In an impressive descent into the depths of utter imbecility, the hosts of The View have decided that Christian business owners are like the Taliban. Why? Many of them opt out of providing birth control coverage to their employees.
The Trump administration recently decided to remove a mandate in the Affordable Care Act that forces employers to provide birth control insurance to their workers. The arts & crafts store Hobby Lobby challenged the order in 2014. The Blaze reports:
The mandate was the subject of the 2014 landmark Supreme Court case Burwell vs. Hobby Lobby Stores Inc., which ruled that corporations like Hobby Lobby, a closely held for-profit company with strong Christian values, can be made exempt from certain regulations if there is another way to further a law’s interest.
When discussing President Trump’s decision to remove the mandate last Thursday, hosts Joy Behar and Whoopi Goldberg compared Christian business owners to the Taliban. Joy Behar asked: “How is it different from the Taliban?” In response to Behar’s query, Goldberg said: “With all these rollbacks and what we hear, what’s the difference between us and the people we’re fighting?” In response to these astute observations, the audience erupted in applause.

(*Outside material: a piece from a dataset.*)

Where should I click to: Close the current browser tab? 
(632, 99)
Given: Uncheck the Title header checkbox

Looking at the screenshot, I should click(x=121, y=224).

It appears that Joy Behar and Whoopi Goldberg haven’t been paying attention to the news over the past fifteen years. If they had, they would know that the Taliban are the brutal oppressors of Afghan women. Women in Afghanistan are forced to live in some of the most deplorable conditions in the world. The Taliban denies them access to adequate health care. Women are not allowed to be educated and are routinely subject to stoning for “sexual misconduct” and other types of “misdeeds.” Access to birth control insurance is the least of their worries.
What is interesting about the hosts’ comments is that it ignores some important facts about the Trump administration’s proposal. Companies following religious principles are already exempt from providing coverage for particular contraceptives. Additionally, if an employer opts out of covering birth control, the government will step in and pay for it – so these women who are seemingly brutalized by oppressive Christian business owners will still get their contraceptives.
The comments made by the hosts of The View are more than ludicrous; they show an insensitivity to the plight of real victims of religiously-motivated oppression. Not only are they maliciously slandering Christian business owners by equating them with Islamofascists – they are demeaning the struggle Afghani women go through under the Taliban.
Joy Behar and Whoopi Goldberg should know better. Indeed, they likely know exactly who the Taliban is and how they treat women. Their decision to compare Christians to this type of regime is a contemptible use of hyperbole. If they had any sympathy for the horrible conditions in which Afghani women live, the hosts of The View would not make such inane comparisons.